I have no idea what this means, concretely, since it seems sensible to “emphasize” both, depending on the purpose and context. Climate change, to give an obvious example, both unites all human beings since it threatens us as a species and divides us since its immediate impact falls on the poorest and most vulnerable people, often living in poor countries, and not wealthy Americans, like Brooks.
“Human relations are power struggles between oppressors and oppressed groups.”
The history of all hitherto-existing societies and all that. Not all human relations, obviously, but it seems futile to deny the pervasiveness of this kind of conflict. Often it is class-based, but nobody sensible denies that racial, gender and other oppression mark much of human history. Some crude Marxists, of course, think that these other conflicts as just epiphenomenal and that they would go away in a classless society. Well maybe they would, I’d note only that more sophisticated Marxists have thought we need to consider other identities non-reductively alongside class.

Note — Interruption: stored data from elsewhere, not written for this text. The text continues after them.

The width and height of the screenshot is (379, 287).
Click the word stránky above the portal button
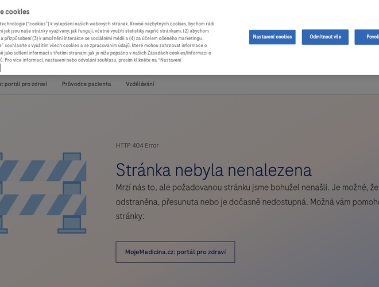pyautogui.click(x=130, y=216)
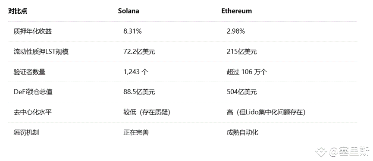Click the watermark logo icon beside @塞里斯
The height and width of the screenshot is (161, 373).
(321, 152)
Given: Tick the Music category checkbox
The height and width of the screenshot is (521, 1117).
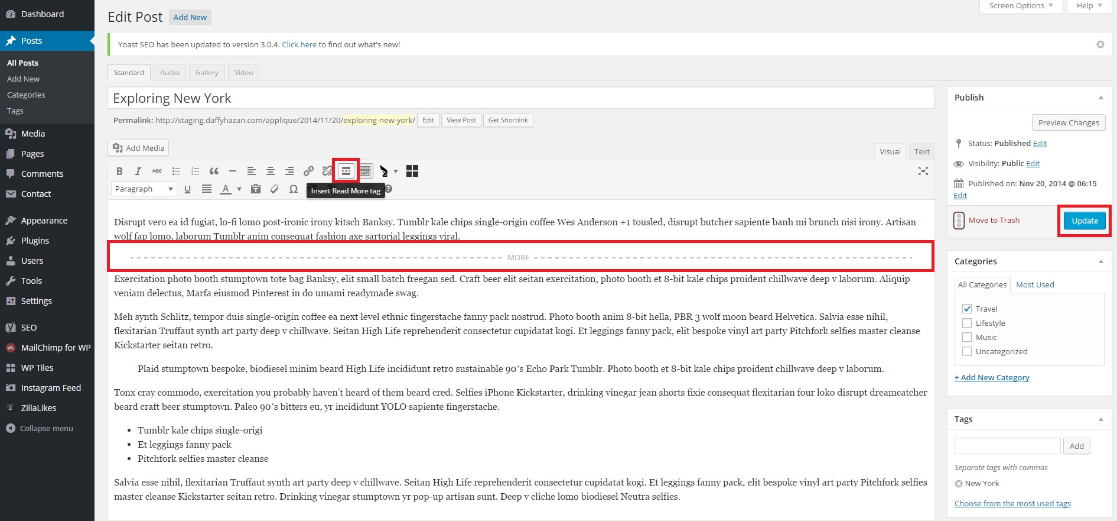Looking at the screenshot, I should click(967, 337).
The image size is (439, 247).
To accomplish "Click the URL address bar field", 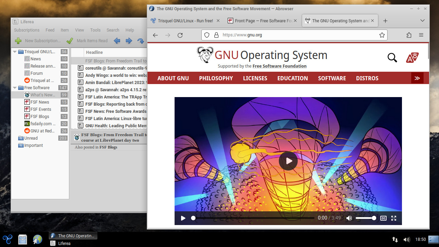I will click(x=295, y=35).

“Human communication is limited. A person in one group can never really understand the experience of someone in another group.”

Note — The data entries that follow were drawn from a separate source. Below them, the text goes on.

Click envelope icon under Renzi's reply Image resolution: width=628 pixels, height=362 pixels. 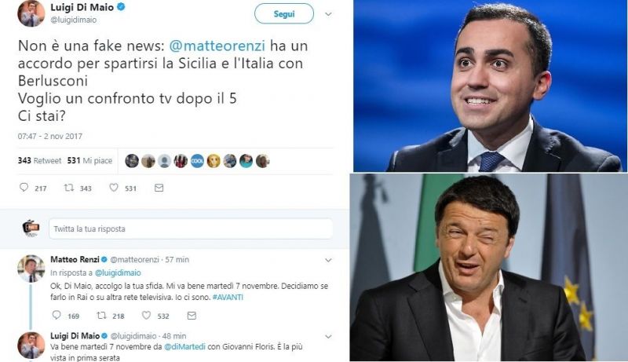[x=192, y=316]
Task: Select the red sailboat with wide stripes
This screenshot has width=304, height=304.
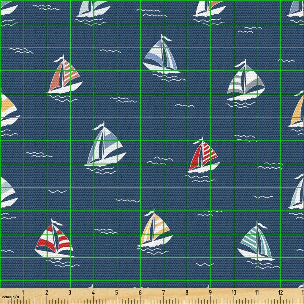Action: [54, 240]
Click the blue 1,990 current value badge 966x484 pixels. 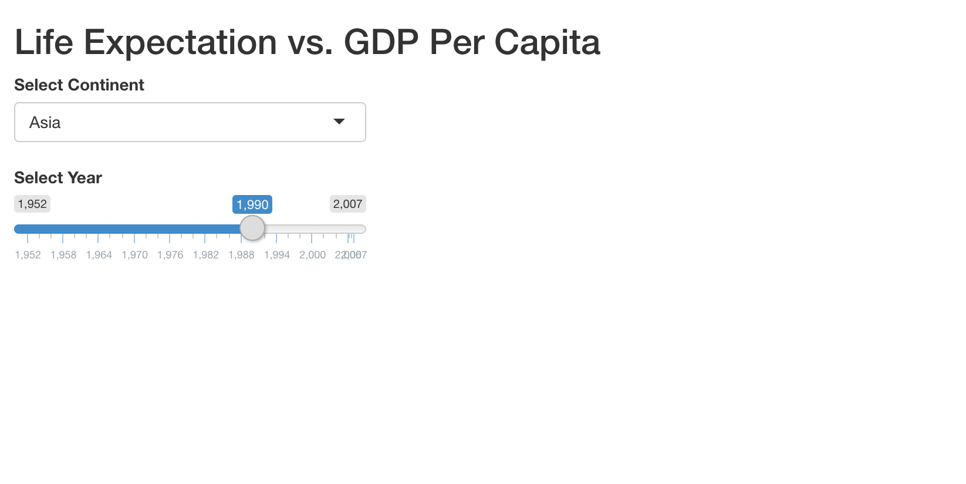(x=252, y=204)
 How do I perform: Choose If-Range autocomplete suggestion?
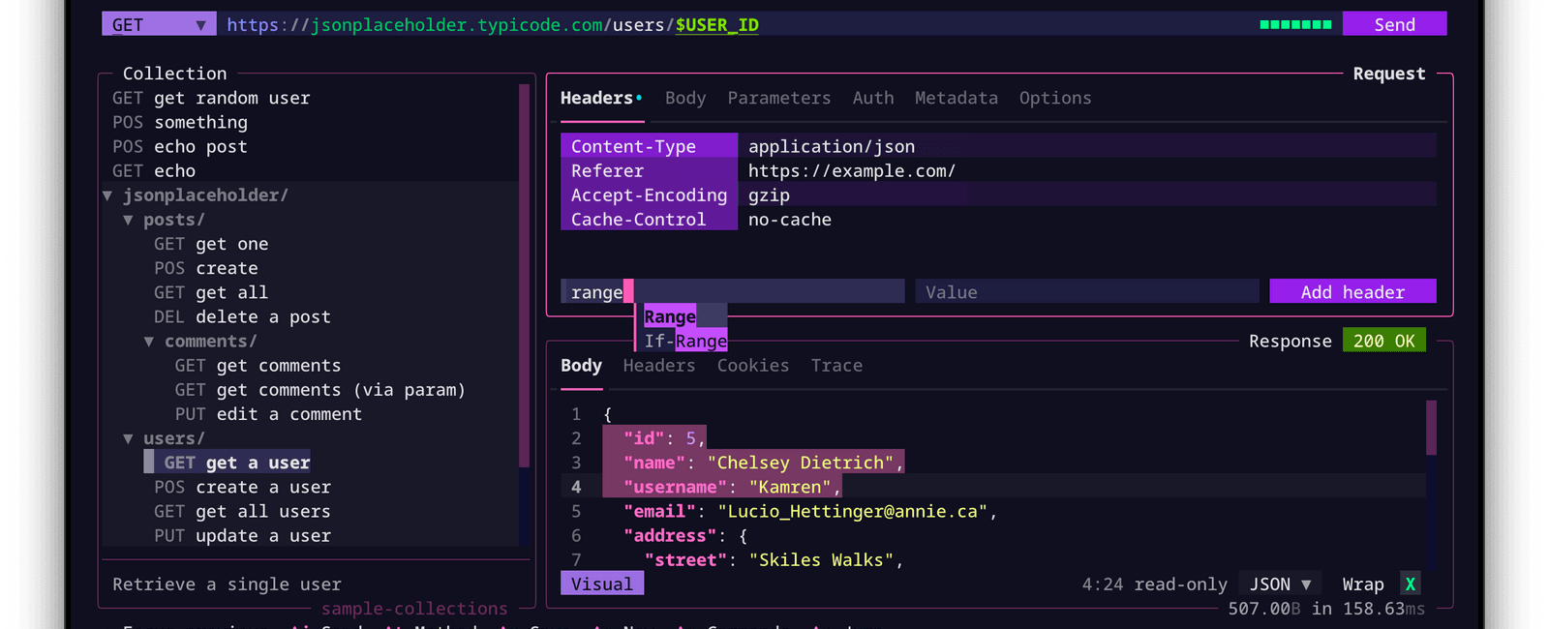(x=684, y=341)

I dunno. What is it like to be a poor black woman? No doubt she can tell me of her experience and I can empathize, but I don’t think I can fully reproduce her first-person perspective. It just seems obvious that we need to hear from the oppressed themselves rather than just relying on how we represent them in our political theories.
“The goal of rising above bigotry is naïve. Bigotry and racism are permanent and indestructible components of American society.”
This just seems to be a contingent claim about American society, rather than about every human society. It might be true, and if so, so much the worse for “American society”, which would need to be replaced by something else. The evidence so far doesn’t give much hope to those who think that bigotry and racism are going to disappear from that society. Obviously that’s bad news for American liberal nationalists, but they strike me as naïve (yes that was Brooks’s word) utopians anyway.
“Seemingly neutral tenets of society — like free speech, academic freedom, academic integrity and the meritocracy — are tools the powerful use to preserve their power.”
Again, not always, not only, but surely sometimes, and particularly when those “tenets” are articulated thoughtlessly by the likes of Brooks. Perhaps he could pay some attention to who gets to speak and who doesn’t; which voices are silenced and which not. And “meritocracy”? It seems he is even unaware of the satirical origins of the word.
The basic lesson is that Brooks, like other “anti-wokists” such as Mounck, attack implausibly strong versions of “wokery” in order to avoid having to take seriously the embarassing insights that they wish to deny. The other point to make about them is that, while trumpeting the claims of “universalism” against particular divisive identities, they fail to notice that their own American nationalism is a thoroughly anti-universalist identity and ideology. So it goes.